**What you will do:**
A: In the passage below about Hans Christian Andersen's early life, in what month and year did he arrive in Copenhagen?
B: Translate this sentence from the passage below about Hans Christian Andersen's early life into Spanish: "There was no demand for actors in his native town, and he therefore decided to go to Copenhagen, the capital of Denmark, there to seek his fortune."

* Begin Selected passage *

Little Hans Christian was a most extraordinary child. He was ugly, as he remained all his life; for his body and neck were too long and too thin, his feet and his hands were too large and too bony, his nose was large and hooked, and his eyes were small and set like a Chinaman's. However, it was not his looks, but his oddity, which cut him off from other children. He would sit all day and make doll clothes, or cut dolls and animals out of paper; and these were not things which would be likely to make other boys like him and admire him. He had little schooling, and even when he was a grown man he knew none too much of the grammar of his own language.

After his father's death, when he himself was about eleven, little Hans Christian was more solitary than before, and shut himself up still more with his doll's clothes, his toy theaters, and his books, for he was, like his father, very fond of reading. Especially did he like those books which had anything about ghosts or witches or fairies in them. While he was but a child, he wrote a play of his own, in which most of the characters were kings and queens and princesses; and because he felt that it could not be possible that such lofty personages would talk the same language as ordinary people, he picked out from a dictionary, which he managed somehow to get hold of, French words, German words, English words, and high-sounding Danish words, and strung them all together to make up the conversation of his characters.

It was no more than natural that such a strange, unattractive-looking child should be made fun of by the prosaic, commonplace people of his neighborhood, and this was untold pain to the sensitive boy. There were, however, in the town, people of a higher class, who perceived in the boy something beyond the ordinary, and who interested themselves in his behalf. They had him sent to school, but he preferred to dream away his time rather than to study, and his short period of schooling really taught him nothing.

His mother, careless as she was, began to see that matters must change— that the boy could not go on all his life in this aimless fashion; but since he steadily declined to be a tailor or a cobbler, or indeed to take up any trade, it seemed no easy question to settle. However, in 1818, there came to Odense a troupe of actors who gave plays and operas. Young Andersen, who by making acquaintance with the billposter was allowed to witness the performances from behind the scenes, decided at once that he was cut out to be an actor. There was no demand for actors in his native town, and he therefore decided to go to Copenhagen, the capital of Denmark, there to seek his fortune.

With about five dollars in his pocket, Andersen reached Copenhagen in September, 1819, but he found that a fortune was by no means as easily made as he had fancied. He himself felt convinced that he should be a famous actor, but how was he to convince any one else of this fact? From one actor to another, from one theater manager to another he went, but all told him that for one reason or another he was not fitted for the stage. Particularly did Andersen resent the excuse of one manager, who told him that he was too thin. This fault Andersen assured him that he was only too willing to remedy, if he would only give him a chance and a salary; but still the manager refused.

Finally the boy was destitute of money and knew not where to turn for more, for he was too proud to go back to his native town. However, an Italian singing teacher, Siboni, into whose home Andersen had almost forced himself while a dinner party was in progress, became interested in him, and with some friends provided him with enough to live on. He also gave him singing lessons until the boy's voice gave out. Other influential people gradually became interested in the strange creature, who certainly did appear to have some talent, but who had even more obvious defects; and so he lived on, supported in the most meager fashion.

* End Selected passage *
* Begin Data segment *

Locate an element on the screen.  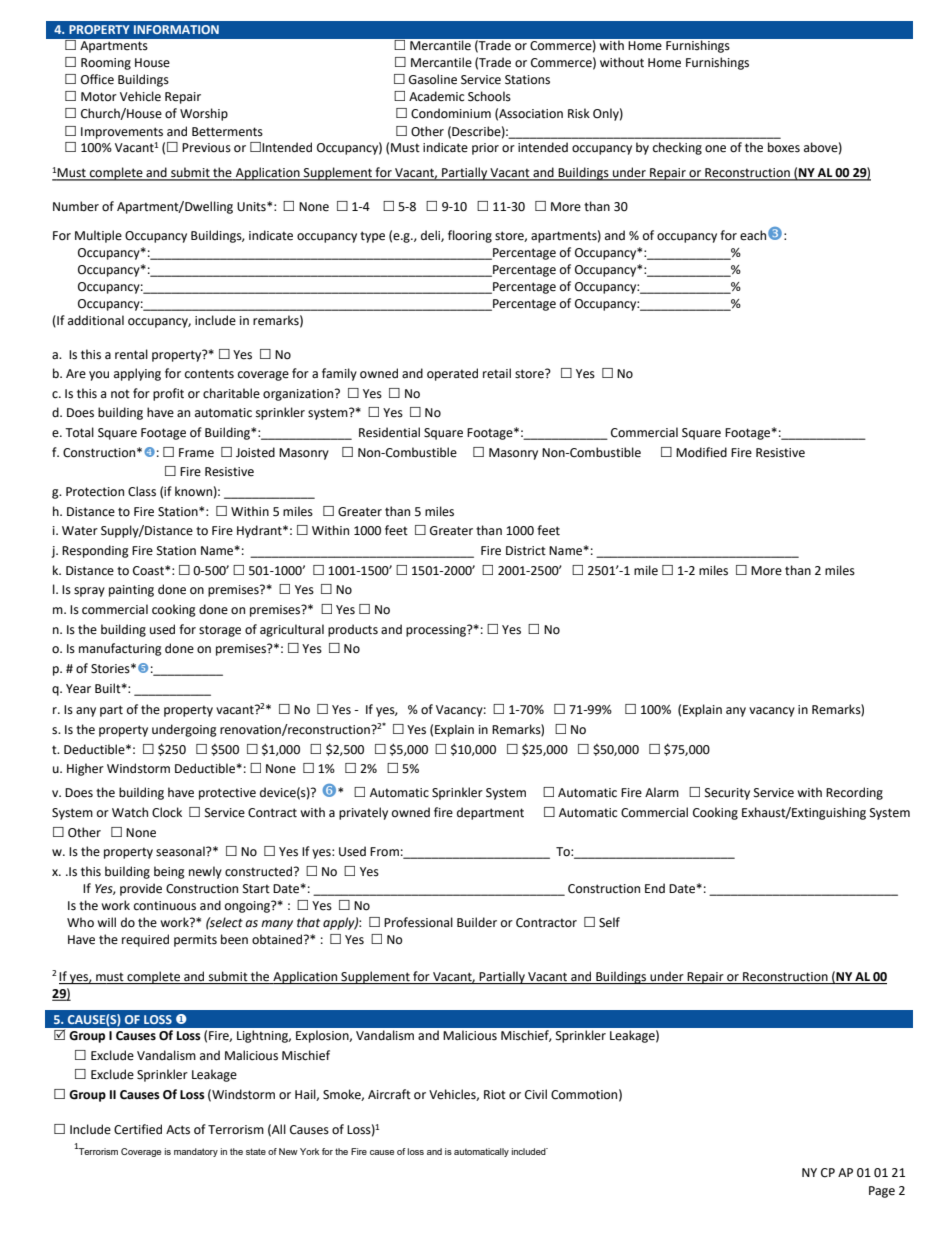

* End Data segment *

**Solutions to each task:**
A: September 1819.

B: No había demanda de actores en su ciudad natal, y por eso decidió ir a Copenhague, la capital de Dinamarca, para buscar allí fortuna.